Тогда он осмелился задать вопрос, давно его занимавший:
– И ты никогда ни с кем не…?
Каролина пожала плечами.
– Попробовала, конечно. В юности. Что сказать? Приятно: механическая стимуляция нервных окончаний, сигнал в мозг, но в сущности ничего особенного. Больше проблем. Овчинка выделки… – Вдруг она рассердилась. – Ладно, Буран. По твоей физиономии вижу, что это все-таки не последний разговор… Тогда на сегодня хва. Идем, показывай свою запись.
Просмотрела раз, другой, третий.
На четвертый сказала:
– Здесь стоп.
Застыл кадр, где лежащий Томберг смотрит на Ван Мыня, которого видно со спины.
– Да, я тоже все время здесь останавливаю. Странное выражение лица.
– Дело не в выражении. Где у тебя тут масштаб?
Он показал на кнопку.
Каролина увеличила картинку до предела. Теперь весь экран был занят глазом академика.
– Смотри. Что это?
Ветер вгляделся.
– Отражение.
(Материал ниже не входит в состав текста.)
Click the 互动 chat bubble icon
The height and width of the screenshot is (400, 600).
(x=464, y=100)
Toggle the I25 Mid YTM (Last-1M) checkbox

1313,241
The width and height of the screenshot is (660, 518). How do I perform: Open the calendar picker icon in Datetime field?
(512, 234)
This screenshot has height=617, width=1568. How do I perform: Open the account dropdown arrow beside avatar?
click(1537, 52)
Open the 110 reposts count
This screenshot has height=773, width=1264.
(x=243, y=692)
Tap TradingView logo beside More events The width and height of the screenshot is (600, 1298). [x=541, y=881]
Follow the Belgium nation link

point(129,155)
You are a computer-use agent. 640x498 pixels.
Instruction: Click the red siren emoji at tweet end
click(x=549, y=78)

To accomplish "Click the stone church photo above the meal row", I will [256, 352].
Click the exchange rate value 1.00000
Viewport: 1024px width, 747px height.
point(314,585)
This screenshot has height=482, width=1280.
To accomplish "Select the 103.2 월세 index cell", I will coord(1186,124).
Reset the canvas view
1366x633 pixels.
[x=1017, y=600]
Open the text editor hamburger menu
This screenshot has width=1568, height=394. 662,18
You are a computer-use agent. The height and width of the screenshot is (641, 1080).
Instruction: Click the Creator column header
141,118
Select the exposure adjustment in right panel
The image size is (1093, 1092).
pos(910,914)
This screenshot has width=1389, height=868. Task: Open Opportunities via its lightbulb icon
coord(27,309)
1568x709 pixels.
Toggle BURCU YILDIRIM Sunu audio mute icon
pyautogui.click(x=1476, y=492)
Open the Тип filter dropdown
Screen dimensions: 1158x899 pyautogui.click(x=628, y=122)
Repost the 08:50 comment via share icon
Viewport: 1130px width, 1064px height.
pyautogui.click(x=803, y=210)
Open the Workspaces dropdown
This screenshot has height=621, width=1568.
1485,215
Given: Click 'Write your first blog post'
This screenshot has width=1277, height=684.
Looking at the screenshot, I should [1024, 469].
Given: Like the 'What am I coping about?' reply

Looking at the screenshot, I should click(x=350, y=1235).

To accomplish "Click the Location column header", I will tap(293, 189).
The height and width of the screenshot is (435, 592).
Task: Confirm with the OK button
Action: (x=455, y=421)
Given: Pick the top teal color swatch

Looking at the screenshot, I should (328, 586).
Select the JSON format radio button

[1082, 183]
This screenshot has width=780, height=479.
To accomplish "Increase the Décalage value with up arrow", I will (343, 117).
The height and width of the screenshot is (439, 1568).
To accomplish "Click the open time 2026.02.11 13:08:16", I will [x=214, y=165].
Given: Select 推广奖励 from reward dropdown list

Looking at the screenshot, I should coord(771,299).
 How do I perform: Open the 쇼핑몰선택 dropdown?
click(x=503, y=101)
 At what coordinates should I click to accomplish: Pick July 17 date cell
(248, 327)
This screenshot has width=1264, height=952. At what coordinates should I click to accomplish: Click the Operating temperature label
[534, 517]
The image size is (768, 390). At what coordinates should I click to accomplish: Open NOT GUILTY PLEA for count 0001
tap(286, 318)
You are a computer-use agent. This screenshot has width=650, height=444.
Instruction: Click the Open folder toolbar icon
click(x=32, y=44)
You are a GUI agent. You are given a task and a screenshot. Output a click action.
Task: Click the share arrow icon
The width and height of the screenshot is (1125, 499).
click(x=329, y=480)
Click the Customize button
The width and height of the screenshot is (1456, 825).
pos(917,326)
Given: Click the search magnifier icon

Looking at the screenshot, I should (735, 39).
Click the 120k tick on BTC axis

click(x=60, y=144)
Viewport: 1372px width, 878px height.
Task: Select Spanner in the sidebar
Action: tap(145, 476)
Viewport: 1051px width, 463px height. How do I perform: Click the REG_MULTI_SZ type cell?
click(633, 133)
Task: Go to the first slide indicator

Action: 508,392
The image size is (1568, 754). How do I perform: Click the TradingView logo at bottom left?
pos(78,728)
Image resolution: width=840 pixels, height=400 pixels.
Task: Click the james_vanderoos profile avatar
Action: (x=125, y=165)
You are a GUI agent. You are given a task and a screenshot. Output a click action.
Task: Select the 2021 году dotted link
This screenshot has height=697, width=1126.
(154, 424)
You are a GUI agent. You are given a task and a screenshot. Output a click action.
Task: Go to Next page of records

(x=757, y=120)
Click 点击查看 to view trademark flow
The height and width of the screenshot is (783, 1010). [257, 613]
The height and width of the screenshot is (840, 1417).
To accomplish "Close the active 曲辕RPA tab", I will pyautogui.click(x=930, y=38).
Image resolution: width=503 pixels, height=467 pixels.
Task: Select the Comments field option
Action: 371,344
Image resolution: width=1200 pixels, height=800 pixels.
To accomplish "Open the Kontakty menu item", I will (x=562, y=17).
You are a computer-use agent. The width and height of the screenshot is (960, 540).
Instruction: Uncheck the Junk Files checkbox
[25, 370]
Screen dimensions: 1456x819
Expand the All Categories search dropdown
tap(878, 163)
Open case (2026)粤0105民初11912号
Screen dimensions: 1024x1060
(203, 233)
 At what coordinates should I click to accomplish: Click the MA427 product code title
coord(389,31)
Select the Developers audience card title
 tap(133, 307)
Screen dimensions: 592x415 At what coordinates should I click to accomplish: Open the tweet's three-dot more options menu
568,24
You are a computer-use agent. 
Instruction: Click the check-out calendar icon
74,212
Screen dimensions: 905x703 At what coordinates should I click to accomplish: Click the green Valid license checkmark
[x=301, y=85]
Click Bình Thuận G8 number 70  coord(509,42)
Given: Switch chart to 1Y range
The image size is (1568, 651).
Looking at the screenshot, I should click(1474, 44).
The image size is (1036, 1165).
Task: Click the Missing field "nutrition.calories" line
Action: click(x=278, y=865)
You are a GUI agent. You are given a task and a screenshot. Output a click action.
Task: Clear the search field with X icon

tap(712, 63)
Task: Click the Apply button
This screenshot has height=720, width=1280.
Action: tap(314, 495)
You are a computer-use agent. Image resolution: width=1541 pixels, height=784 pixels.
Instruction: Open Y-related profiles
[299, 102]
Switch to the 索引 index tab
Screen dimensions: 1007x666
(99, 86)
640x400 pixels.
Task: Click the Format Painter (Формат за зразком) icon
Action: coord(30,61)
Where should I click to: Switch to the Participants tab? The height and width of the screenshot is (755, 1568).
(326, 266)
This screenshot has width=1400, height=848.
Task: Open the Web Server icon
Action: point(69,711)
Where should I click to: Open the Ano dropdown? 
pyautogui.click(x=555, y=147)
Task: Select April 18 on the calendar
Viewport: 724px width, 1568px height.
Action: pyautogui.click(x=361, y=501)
Китаец что-то ему показывает… Помнишь про «лягушонку», да? Эх, рассмотреть бы. Черт, мелко!
– Для тебя мелко, для меня нет. – Каролина распрямилась. – Давай мне пластинку, Тайфун. Запущу ее в телескоп. Двухсотпятидесятитысячного увеличения и квадрофокуса, я думаю, для этой цели хватит.
– Каролина, я тебя люблю, – потрясенно молвил Ветер. – Ты, конечно, мозг на ножках. Но какой!
ВСЁ РАЗЪЯСНЯЕТСЯ
На следующее утро, приехав на работу, Ветер увидел, что у двери его кабинета топчется взволнованный Дельфин.